AIM OF THE TASK
The answer is to be the lines of the material from its start through the line containing "Given: Click the 3m time marker on graph", each copied exactly; no pictures.
[GIVEN DATA]
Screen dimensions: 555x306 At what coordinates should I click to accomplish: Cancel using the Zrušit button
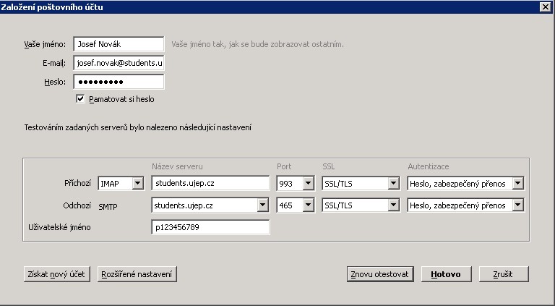tap(504, 274)
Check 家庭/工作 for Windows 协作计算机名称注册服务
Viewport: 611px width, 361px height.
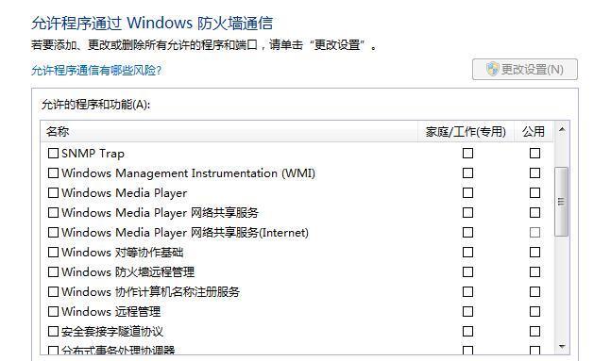tap(467, 292)
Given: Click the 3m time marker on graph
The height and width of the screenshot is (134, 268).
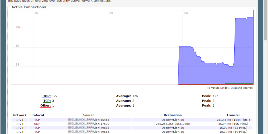Looking at the screenshot, I should (36, 13).
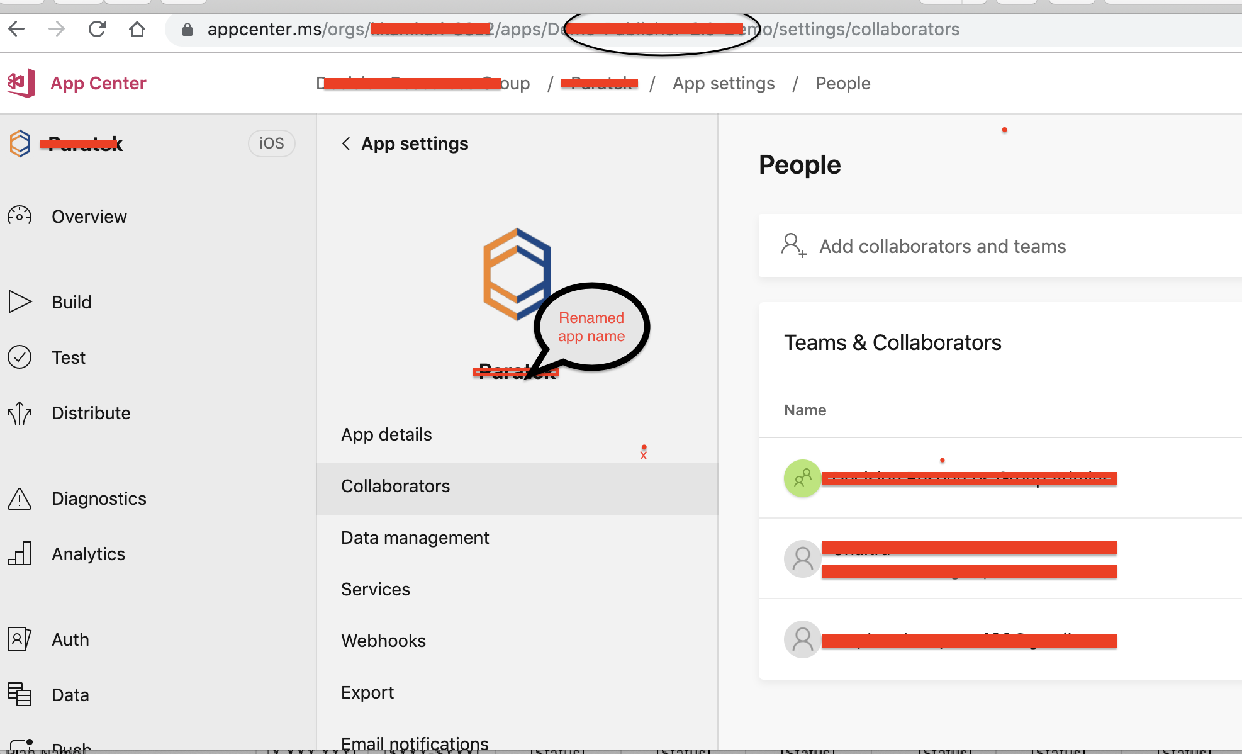This screenshot has width=1242, height=754.
Task: Collapse App settings with the back chevron
Action: 345,143
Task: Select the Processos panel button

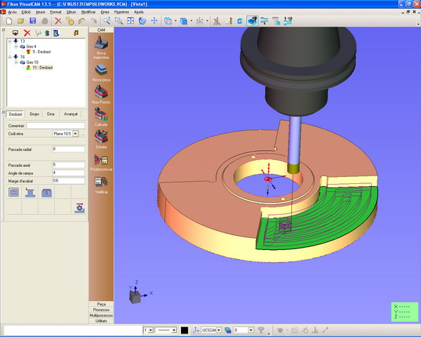Action: [x=101, y=309]
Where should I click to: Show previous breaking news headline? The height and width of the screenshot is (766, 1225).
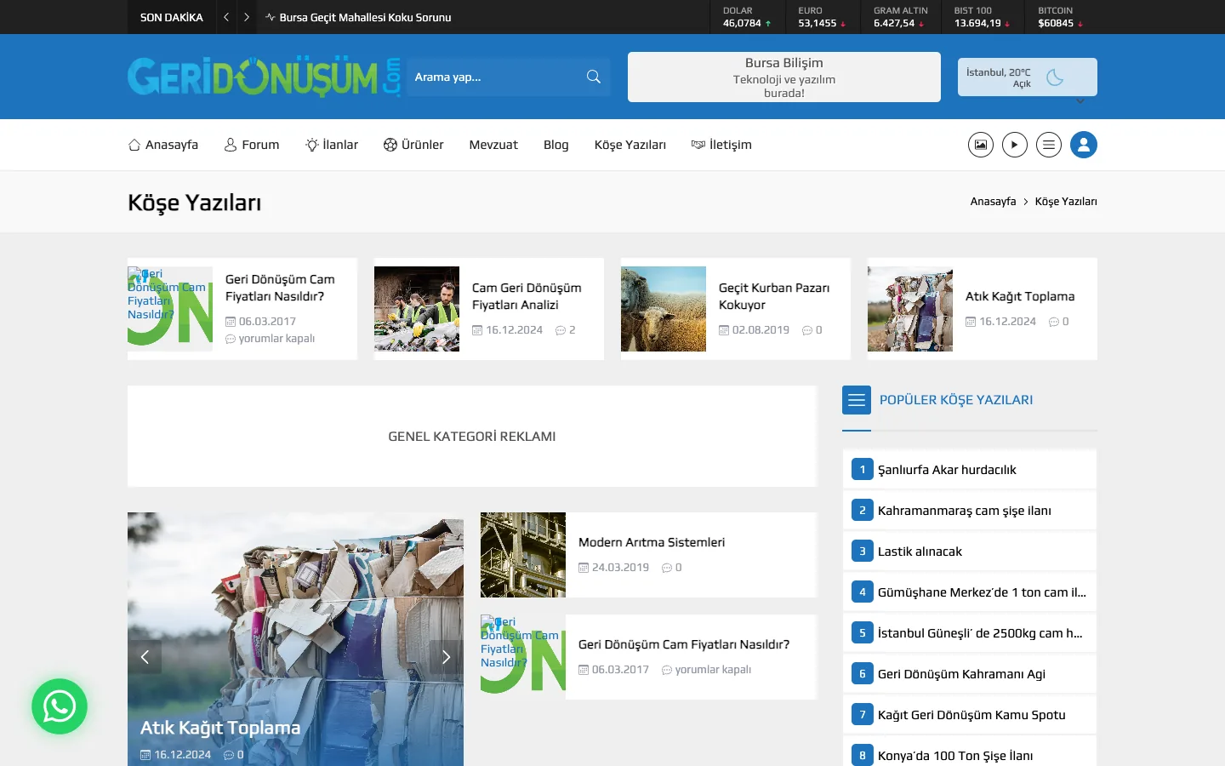pyautogui.click(x=226, y=17)

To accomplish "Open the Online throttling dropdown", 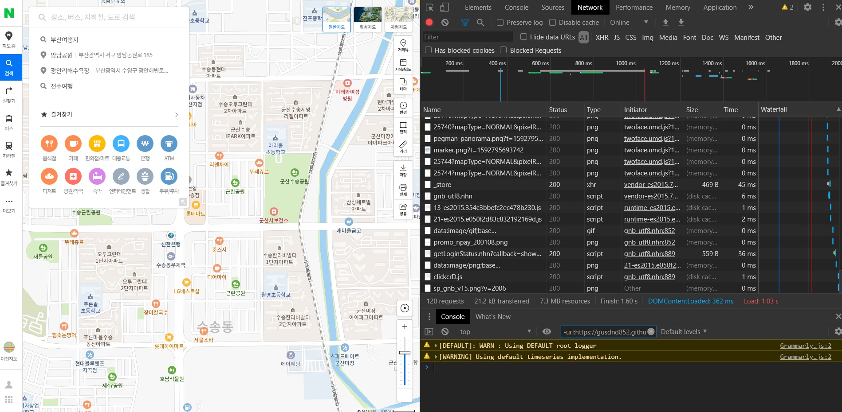I will [x=629, y=23].
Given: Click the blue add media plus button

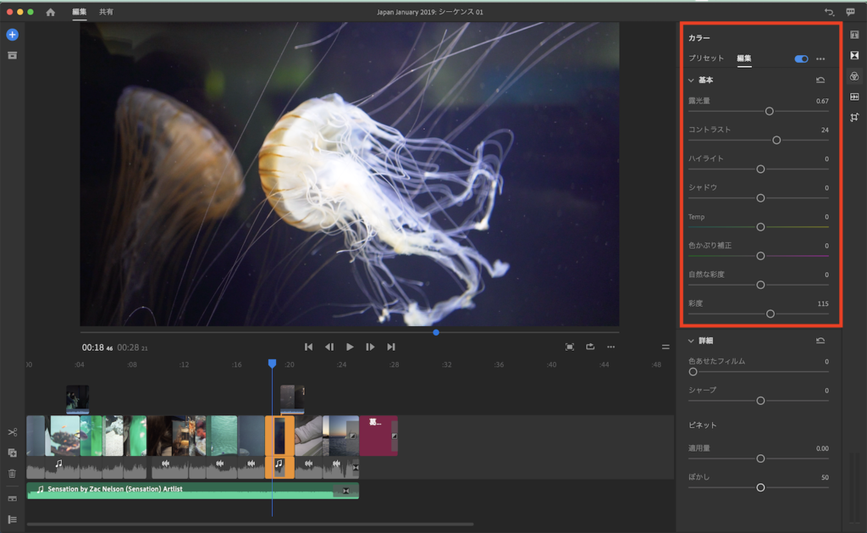Looking at the screenshot, I should pos(12,35).
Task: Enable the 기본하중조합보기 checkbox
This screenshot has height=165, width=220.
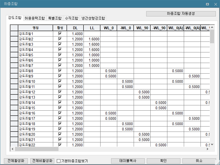Action: pyautogui.click(x=59, y=161)
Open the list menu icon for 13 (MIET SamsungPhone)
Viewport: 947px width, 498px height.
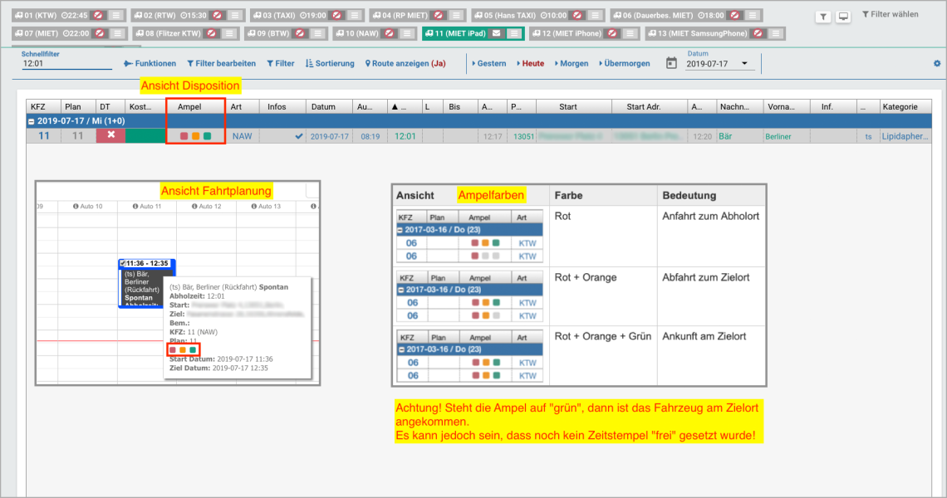click(x=774, y=33)
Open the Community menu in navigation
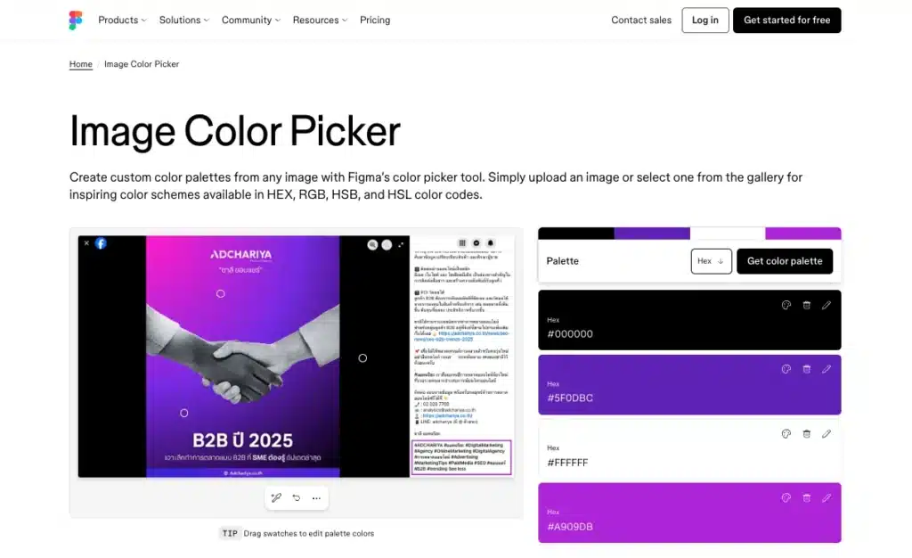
[/GIVEN DATA]
SOLUTION TO THE EXERCISE
Screen dimensions: 555x306 At what coordinates should I click to accomplish: Cancel using the Zrušit button
tap(504, 274)
Check 家庭/工作 for Windows 协作计算机名称注册服务
Viewport: 611px width, 361px height.
tap(467, 292)
Given: Click the 3m time marker on graph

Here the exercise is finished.